Su Ora Sesta: Ida Gallo, Pane di grano duro

 Ida Gallo - Rùga (fonte: www.panedigranoduro.splinder.com)

«Vorrei chiamare perché arrivino, anche da lontano, tutte le parole scritte e poi riscritte, come in un collage. Parole vulnerabili solo a pronunciarle o sentirle pronunciate, in un leggero volteggiare di significati e significanti, per comporre una storia breve, come breve sembra essere il tempo in cui si recita una vita.»
sabato, 08 novembre 2008
Lo so, può sembrare assurdo “duplicare” qui immagini e testi che sono già in rete. Anche perché, se fosse per la loro sintonia con l’idea di resistenza che vorrebbe essere la “cifra” di OS, certi blog quasi per intero potrebbero “traslocare” qui. Col favore delle nebbie, per esempio, oppure Pane di grano duro di Ida Gallo (o "l'altra parte di lei"). Che l’autrice non ne abbia a male, ma OraSesta non può fare a meno delle sue immagini e delle sue parole. (T.M.)

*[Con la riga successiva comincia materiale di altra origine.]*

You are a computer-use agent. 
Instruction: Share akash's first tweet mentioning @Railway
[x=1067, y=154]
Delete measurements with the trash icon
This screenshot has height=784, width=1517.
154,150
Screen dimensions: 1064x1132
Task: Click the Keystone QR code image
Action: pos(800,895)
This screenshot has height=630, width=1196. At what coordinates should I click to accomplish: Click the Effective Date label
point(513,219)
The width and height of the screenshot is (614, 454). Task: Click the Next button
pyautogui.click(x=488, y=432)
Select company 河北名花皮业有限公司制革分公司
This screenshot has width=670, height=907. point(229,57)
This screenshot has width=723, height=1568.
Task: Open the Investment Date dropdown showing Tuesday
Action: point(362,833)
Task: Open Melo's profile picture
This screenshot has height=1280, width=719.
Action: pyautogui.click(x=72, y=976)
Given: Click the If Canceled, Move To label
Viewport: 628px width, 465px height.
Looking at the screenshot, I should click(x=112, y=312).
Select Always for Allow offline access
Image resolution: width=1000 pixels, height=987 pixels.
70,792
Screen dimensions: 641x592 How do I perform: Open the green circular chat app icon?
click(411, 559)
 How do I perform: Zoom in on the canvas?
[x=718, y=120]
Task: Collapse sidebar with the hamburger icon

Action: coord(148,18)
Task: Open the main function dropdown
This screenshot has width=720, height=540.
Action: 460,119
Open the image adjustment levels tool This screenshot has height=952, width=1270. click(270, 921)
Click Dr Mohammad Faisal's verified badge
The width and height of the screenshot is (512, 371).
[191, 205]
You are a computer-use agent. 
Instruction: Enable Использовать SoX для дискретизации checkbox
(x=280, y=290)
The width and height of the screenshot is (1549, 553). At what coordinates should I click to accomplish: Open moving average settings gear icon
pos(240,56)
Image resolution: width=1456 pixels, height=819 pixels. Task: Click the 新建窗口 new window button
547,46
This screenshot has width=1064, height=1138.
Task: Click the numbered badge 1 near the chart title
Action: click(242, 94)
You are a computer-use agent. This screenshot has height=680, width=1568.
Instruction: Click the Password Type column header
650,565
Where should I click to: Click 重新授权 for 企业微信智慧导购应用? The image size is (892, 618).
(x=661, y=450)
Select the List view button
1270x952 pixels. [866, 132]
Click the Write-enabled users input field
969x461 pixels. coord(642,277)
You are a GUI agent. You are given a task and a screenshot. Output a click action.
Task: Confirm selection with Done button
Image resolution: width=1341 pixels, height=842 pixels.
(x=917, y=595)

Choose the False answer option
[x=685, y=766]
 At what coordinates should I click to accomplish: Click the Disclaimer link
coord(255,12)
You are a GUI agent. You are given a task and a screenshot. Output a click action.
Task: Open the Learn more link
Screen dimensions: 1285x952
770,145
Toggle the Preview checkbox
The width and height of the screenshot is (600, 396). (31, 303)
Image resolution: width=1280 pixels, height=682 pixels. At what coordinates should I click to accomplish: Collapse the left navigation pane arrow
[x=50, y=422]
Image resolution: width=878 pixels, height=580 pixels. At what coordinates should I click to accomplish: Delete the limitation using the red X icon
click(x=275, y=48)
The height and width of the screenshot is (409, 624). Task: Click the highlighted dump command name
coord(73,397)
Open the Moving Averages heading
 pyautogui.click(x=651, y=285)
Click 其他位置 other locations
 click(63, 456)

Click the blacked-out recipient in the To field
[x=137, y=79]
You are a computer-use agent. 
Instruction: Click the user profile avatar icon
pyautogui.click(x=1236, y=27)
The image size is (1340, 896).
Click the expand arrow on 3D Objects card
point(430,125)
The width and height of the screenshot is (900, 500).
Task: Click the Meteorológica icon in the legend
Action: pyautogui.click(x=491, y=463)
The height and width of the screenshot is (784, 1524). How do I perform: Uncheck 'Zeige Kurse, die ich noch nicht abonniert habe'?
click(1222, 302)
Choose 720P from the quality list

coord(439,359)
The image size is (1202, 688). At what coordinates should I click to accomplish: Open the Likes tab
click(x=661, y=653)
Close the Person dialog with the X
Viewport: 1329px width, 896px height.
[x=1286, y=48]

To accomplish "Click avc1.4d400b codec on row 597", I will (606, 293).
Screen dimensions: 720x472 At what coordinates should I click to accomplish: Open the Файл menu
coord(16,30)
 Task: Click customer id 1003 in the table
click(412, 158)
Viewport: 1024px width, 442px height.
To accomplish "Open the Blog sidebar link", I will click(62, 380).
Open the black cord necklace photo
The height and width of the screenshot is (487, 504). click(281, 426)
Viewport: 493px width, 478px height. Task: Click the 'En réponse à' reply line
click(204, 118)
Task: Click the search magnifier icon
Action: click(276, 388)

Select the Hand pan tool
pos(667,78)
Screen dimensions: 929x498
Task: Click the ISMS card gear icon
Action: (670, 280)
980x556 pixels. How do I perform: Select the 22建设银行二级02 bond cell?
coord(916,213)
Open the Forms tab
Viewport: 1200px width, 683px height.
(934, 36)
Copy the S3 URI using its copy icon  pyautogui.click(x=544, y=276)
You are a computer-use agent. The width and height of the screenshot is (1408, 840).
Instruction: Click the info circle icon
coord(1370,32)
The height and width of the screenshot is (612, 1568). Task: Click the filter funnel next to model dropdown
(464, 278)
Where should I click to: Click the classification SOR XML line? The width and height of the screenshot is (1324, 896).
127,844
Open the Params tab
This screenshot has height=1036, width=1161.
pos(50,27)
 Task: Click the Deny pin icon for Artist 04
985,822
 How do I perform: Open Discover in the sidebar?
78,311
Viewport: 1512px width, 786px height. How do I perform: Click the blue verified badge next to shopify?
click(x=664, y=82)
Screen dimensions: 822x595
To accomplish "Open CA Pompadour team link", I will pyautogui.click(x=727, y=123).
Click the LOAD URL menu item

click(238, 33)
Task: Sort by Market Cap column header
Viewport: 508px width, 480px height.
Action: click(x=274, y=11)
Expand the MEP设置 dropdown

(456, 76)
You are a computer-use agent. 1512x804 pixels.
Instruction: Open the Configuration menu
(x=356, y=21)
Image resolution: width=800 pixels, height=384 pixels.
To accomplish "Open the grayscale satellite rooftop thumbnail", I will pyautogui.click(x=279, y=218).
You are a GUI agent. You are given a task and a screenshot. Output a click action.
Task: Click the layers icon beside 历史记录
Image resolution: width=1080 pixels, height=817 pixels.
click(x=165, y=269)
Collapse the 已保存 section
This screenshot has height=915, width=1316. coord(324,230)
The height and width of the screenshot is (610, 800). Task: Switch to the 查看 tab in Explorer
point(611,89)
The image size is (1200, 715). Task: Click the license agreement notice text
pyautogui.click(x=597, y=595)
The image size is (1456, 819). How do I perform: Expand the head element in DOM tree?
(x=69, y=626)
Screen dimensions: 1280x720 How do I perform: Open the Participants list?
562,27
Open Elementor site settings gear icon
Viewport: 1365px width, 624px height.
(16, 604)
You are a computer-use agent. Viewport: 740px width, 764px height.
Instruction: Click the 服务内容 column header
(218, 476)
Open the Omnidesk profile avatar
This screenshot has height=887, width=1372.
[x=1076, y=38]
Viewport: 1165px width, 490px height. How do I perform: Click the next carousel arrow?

IdaKrot - Vicoli (panedigranoduro.splinder.com)

IdaKrot - Vicoli

                  Ad infilarti nel vicolo, a volte ci senti il profumo del bucato
                  e lo stridìo della carrucola per far spazio sul filo 
                  ad altri panni ancora.
                  Dentro ci si nasconde il vento, sbuffa tra le maniche
                  d’una camiciola poi la risucchia tutta e riappare come vela
                  bianca bianca in un cielo che potrebbe confondersi col mare.
                  Nel basso dalla porte quasi sempre verdi si smuove la tenda 
                  linda nelle trine e c’intravedi un dentro angusto e buio
                  come certi pensieri appiccicati nella testa, pure se tenti
                  di scacciarli ad uno ad uno.
                  Un antro in cui s’é consumata una vita intera intera
                  fra lo strillo di un bambino, un sugo che ribolle sulla fiamma
                  e lo sbattere di una porta per il troppo sopportare.
                  In attesa di qualche miglioria, confidando ora nell’aiuto 
                  di qualche santo con tutti i cherubini, ora in qualche altro 
                  più triviale che in cambio di un voto assicurato,
                  ha riempito gli occhi cavi di promesse che
                  stanno tutte ancora lì, ad aspettare.
mercoledì, 03 settembre 2008

panedigranoduro.splinder.com

«Luoghi come incavi e prominenze del corpo, solchi profondi sulla pelle.
Camminarci é come accovacciarsi in un'impronta.»